In “Women of the Israel Defense Forces,” Sahihi approaches the topic through a series of group and individual color portraits of young women in the IDF. The 40-year-old New York-based photographer spent two weeks taking photos of soldiers at four camps and the intelligence headquarters in Israel.

The exhibit will be on display at the Hotel des Arts in San Francisco from Saturday, Nov. 20, through January before it travels to Iceland.

Sahihi’s strategy is to use beautiful, simply composed images to get people to think differently about sensitive, nerve-pinching topics. His bold and widely discussed large format photography has focused on such topics as drug use, body image and sexuality.

“It is interesting to pick subject matter where people have a black-and-white approach. I pick subject matter where you have to look at it from many angles,” he says. “I find beauty in this.”

John Doffing, founder of START SOMA, a local arts organization with a gallery at Hotel des Arts, knew that Sahihi’s show would elicit strong reaction. But even he was surprised at how quickly people responded to his announcement of the exhibit. Within hours of e-mailing a broad international list of 10,000, he was “accused of promulgating pro-Israeli propaganda.”

“We were criticized for putting on an art show consisting of nothing more than pictures of ‘fascist chicks with guns,'” Doffing said. “And we were vilified for abandoning our ‘progressive projects’ with pro-Israel [garbage].”

Considering Sahihi’s track record with the taboo, it is no surprise he chose uniformed youth gripping guns twice the size of their forearms for his series. “The women introduce two additional layers to an already multilayered subject matter. They bring up the question of democratic society vs. non-democratic society,” Sahihi, who was born in Iran and raised in Germany, explains.

“For example, feminists in Germany and Sweden have been arguing in support of women in military service, but by the same token German feminists consider Israeli politics aggressive, occupational and undemocratic.”
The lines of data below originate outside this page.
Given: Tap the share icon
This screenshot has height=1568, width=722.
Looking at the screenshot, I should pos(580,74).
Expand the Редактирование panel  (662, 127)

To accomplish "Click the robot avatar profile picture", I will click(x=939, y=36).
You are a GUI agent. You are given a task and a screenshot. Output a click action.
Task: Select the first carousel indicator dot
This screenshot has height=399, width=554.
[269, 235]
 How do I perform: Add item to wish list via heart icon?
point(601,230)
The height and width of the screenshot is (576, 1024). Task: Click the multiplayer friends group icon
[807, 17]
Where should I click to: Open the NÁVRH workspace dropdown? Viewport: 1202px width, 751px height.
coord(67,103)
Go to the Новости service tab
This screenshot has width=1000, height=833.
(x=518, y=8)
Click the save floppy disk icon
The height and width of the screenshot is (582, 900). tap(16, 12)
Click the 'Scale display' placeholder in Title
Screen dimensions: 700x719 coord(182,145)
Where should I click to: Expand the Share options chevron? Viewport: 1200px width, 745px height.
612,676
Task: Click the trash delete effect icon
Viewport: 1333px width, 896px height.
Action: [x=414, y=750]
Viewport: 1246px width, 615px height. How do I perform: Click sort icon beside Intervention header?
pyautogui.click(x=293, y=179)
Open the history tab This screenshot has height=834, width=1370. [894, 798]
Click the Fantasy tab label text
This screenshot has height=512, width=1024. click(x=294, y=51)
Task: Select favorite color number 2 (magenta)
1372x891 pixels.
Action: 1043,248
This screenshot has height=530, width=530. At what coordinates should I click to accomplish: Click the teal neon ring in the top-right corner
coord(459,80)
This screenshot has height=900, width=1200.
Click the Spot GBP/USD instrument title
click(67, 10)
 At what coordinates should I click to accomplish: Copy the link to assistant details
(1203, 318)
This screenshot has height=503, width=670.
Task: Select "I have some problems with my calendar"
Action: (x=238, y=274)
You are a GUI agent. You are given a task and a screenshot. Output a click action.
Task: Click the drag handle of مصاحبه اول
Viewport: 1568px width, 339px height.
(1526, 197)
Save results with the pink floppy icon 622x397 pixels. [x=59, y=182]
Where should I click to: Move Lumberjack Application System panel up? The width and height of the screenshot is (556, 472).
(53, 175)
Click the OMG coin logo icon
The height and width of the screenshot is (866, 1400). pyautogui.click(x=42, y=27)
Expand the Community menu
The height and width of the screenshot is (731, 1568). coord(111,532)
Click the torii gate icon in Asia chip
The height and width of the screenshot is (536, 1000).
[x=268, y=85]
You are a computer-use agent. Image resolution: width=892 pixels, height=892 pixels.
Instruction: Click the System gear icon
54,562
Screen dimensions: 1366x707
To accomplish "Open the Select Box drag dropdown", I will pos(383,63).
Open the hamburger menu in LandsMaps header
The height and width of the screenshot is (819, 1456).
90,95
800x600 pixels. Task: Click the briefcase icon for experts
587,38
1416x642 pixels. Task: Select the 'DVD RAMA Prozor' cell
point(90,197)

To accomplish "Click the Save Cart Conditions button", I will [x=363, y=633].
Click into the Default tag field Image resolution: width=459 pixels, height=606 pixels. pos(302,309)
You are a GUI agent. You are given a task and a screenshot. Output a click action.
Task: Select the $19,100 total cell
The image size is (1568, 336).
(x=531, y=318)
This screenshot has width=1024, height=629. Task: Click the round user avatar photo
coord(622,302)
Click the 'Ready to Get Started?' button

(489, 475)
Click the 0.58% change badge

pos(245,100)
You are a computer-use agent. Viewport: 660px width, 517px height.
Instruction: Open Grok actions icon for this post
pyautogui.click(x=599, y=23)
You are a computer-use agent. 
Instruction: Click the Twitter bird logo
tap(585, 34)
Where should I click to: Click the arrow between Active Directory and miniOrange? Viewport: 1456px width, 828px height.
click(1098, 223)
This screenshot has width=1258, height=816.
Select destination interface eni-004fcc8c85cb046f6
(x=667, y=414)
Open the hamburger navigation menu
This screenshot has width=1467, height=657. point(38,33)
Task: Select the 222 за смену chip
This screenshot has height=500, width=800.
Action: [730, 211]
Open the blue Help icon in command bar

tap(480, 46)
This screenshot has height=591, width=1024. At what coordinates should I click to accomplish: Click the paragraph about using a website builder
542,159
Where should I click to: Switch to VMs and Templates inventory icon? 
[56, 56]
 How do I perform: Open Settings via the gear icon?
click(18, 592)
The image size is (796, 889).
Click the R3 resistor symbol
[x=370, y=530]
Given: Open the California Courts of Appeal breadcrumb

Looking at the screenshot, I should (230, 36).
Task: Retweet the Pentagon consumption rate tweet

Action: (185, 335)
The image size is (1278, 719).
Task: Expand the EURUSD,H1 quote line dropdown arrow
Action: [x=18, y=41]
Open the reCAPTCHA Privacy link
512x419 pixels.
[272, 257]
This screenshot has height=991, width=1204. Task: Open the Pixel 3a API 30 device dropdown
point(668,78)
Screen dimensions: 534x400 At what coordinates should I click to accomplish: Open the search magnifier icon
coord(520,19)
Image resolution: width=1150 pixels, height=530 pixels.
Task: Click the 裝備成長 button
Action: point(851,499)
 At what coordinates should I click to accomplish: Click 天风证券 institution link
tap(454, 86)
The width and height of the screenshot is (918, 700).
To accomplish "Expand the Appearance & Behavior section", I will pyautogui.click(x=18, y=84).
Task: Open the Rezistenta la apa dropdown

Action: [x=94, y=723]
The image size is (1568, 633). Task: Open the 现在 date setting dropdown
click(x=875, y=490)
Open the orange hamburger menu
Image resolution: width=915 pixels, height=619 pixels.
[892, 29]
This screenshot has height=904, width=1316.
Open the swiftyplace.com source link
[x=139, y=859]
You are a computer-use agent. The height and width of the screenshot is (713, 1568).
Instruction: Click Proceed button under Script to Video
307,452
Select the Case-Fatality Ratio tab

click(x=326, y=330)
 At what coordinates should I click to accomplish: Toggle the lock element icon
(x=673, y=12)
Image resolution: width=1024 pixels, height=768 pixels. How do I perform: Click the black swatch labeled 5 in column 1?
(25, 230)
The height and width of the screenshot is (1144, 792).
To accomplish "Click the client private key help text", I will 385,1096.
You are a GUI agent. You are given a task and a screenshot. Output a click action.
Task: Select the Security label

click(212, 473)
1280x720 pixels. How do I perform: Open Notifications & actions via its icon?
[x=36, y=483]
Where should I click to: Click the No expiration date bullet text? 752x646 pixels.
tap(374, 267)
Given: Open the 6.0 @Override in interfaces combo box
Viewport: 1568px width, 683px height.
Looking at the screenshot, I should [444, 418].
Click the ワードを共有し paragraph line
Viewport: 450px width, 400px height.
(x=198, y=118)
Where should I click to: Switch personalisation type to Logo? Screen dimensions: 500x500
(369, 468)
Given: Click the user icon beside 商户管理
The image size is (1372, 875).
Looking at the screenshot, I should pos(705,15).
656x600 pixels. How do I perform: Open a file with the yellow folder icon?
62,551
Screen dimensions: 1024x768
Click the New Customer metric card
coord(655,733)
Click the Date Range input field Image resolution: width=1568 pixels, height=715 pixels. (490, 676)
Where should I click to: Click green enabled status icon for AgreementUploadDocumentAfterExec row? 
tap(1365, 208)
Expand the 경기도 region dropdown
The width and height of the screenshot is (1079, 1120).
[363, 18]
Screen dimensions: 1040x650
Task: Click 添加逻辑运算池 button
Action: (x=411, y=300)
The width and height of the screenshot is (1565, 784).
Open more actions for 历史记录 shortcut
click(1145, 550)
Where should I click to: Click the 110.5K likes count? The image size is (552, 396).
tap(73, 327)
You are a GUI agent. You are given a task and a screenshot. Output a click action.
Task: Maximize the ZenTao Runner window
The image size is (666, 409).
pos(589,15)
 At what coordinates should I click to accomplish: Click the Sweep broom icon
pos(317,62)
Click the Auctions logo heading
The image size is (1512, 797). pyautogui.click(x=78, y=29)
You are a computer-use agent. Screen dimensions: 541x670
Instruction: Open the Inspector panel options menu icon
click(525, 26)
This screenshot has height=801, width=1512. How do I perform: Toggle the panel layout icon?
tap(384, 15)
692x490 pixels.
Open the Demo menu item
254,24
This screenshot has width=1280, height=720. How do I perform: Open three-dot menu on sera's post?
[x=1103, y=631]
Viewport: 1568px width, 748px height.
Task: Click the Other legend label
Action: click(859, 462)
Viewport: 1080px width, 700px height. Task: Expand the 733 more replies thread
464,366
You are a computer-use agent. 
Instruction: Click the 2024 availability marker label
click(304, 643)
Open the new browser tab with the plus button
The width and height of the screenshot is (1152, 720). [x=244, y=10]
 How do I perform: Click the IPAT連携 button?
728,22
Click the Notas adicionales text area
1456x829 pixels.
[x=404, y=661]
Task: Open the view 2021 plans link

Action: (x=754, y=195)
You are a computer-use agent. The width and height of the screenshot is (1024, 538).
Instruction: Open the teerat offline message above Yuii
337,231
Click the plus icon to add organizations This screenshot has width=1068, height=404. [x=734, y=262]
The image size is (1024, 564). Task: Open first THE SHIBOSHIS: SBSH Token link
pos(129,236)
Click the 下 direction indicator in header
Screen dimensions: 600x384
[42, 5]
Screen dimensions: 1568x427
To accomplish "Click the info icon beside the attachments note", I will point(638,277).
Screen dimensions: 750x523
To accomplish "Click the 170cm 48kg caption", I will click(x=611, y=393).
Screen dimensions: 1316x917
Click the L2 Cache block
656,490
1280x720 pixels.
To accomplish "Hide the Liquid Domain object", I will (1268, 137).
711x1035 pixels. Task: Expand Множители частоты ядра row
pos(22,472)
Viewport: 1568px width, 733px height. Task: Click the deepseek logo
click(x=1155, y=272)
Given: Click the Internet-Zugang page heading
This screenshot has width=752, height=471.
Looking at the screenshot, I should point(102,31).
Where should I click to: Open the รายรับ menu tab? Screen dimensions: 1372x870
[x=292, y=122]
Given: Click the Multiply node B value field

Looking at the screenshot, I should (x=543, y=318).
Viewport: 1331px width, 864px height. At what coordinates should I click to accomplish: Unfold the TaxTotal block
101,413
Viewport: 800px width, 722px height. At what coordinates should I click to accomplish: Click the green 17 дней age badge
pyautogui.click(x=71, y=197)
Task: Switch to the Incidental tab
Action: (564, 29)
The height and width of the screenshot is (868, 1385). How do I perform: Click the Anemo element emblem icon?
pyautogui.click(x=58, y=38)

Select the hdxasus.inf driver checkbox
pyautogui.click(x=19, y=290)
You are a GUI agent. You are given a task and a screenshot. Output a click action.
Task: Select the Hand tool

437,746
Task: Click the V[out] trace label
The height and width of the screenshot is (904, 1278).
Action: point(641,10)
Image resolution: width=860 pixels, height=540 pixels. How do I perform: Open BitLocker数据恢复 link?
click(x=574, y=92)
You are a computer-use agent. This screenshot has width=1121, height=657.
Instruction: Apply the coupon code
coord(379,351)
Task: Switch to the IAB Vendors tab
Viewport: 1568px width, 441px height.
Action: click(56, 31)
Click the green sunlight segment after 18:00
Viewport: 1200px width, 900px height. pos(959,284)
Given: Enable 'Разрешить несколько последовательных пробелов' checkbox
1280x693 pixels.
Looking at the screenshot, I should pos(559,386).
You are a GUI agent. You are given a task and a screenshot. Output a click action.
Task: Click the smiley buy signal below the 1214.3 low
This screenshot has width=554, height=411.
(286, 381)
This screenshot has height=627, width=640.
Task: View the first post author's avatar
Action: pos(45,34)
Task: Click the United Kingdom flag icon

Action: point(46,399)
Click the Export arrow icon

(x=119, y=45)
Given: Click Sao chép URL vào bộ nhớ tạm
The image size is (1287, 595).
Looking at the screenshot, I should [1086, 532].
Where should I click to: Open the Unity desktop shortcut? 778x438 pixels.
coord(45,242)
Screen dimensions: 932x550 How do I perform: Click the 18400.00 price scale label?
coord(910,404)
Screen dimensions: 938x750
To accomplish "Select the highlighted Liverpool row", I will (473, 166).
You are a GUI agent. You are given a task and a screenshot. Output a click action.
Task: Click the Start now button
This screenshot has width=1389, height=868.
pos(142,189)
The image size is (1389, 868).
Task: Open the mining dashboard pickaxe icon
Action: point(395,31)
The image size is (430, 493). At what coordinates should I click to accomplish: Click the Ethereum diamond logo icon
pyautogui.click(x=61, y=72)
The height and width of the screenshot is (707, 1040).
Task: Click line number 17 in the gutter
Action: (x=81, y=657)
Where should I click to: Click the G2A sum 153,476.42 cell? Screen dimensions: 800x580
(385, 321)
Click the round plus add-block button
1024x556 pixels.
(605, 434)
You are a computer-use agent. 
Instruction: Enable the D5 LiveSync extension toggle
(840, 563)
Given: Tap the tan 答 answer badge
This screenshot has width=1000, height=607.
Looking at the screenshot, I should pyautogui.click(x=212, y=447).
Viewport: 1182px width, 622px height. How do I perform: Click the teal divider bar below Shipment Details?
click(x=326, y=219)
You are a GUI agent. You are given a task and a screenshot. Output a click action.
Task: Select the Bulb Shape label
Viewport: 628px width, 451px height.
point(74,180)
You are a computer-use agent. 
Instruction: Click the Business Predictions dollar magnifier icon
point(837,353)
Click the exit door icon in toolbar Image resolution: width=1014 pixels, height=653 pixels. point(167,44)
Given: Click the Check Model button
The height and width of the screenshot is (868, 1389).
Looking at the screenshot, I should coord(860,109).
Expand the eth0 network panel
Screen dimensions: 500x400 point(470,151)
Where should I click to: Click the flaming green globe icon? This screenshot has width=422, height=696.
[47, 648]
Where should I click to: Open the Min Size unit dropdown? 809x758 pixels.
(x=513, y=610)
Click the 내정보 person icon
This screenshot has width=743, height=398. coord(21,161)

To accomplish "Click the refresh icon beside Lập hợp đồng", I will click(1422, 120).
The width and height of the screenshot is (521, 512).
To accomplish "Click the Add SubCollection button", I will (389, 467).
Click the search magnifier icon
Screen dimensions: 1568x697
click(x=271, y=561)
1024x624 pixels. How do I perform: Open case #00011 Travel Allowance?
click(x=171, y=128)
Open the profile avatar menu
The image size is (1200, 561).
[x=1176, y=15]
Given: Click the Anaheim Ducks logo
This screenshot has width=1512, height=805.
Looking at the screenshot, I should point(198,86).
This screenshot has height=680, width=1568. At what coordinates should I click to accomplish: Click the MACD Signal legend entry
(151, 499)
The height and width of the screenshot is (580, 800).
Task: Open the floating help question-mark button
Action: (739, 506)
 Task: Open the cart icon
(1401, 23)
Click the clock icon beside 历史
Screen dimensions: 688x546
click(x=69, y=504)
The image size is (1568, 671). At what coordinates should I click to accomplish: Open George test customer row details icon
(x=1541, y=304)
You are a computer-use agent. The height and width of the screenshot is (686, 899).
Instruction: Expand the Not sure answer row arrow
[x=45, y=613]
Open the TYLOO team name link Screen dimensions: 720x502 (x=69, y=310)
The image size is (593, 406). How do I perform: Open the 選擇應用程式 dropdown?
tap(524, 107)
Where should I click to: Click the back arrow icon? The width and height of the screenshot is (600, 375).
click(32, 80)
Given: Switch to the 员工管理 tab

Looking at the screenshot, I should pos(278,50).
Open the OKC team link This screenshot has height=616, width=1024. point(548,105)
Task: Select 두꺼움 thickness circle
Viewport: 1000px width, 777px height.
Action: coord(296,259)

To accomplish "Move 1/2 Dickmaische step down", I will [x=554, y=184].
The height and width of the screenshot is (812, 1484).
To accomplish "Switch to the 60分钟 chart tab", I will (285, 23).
And then there is the issue of beauty. “In open-minded circles people find anything with guns uncool and perverted. They are chicks with guns, but there’s no way you can’t see human beauty in them. You could hate what they stand for and the sick man who produced the photographs,” he says with a laugh. “But there is plain imagery, beauty that you can’t escape.”

Sahihi’s learned much about his subjects. One soldier with an almost-shaven head asked to be photographed without her weapon because she was opposed to, but legally locked into, being in the military. Another young woman, with a gun resting in her lap, told him it was important for women to serve in the army because they bring a “feminine understanding.” And what did he hear over and over? The women don’t mind the army, but they hate the uniforms that never fit.

This was Sahihi’s second visit to Israel. His first was as a child when he traveled with his family from Iran to the Baha’i spiritual center in Haifa. To his young eyes Israel looked like “paradise.”

“Everyone was playing music by the beach and doing things you could get your arm broken from where I’m from.”

Having been raised as a Baha’i with Jewish heritage on his mother’s side and Muslim heritage on his father’s side, Sahihi meditates and prays every day but does not practice the Baha’i faith. He says both his Muslim and Jewish heritage are integral to his spiritual development.

“Now after living in the U.S. for 17 years, I see that my parents [even though they were Baha’i] were from two different religions and cultures and without knowing it, they were in an interreligious marriage,” he says. “Culturally my father was very Middle Eastern and Mediterranean, and my mother’s interpretation of values was very Jewish. Scholarly issues and education were very important.”

While Sahihi discloses that he is “pretty fiercely pro-Israel” and that he believes that “Israel has the right to protect itself,” he claims he did not shoot this series to further a personal agenda.

“This is not about my opinion. But it is about saying to stop assuming after watching five minutes of the news.”

Doffing echoes Sahihi: “At the end of the day, we were hoping to create dialogue through art. And we have.”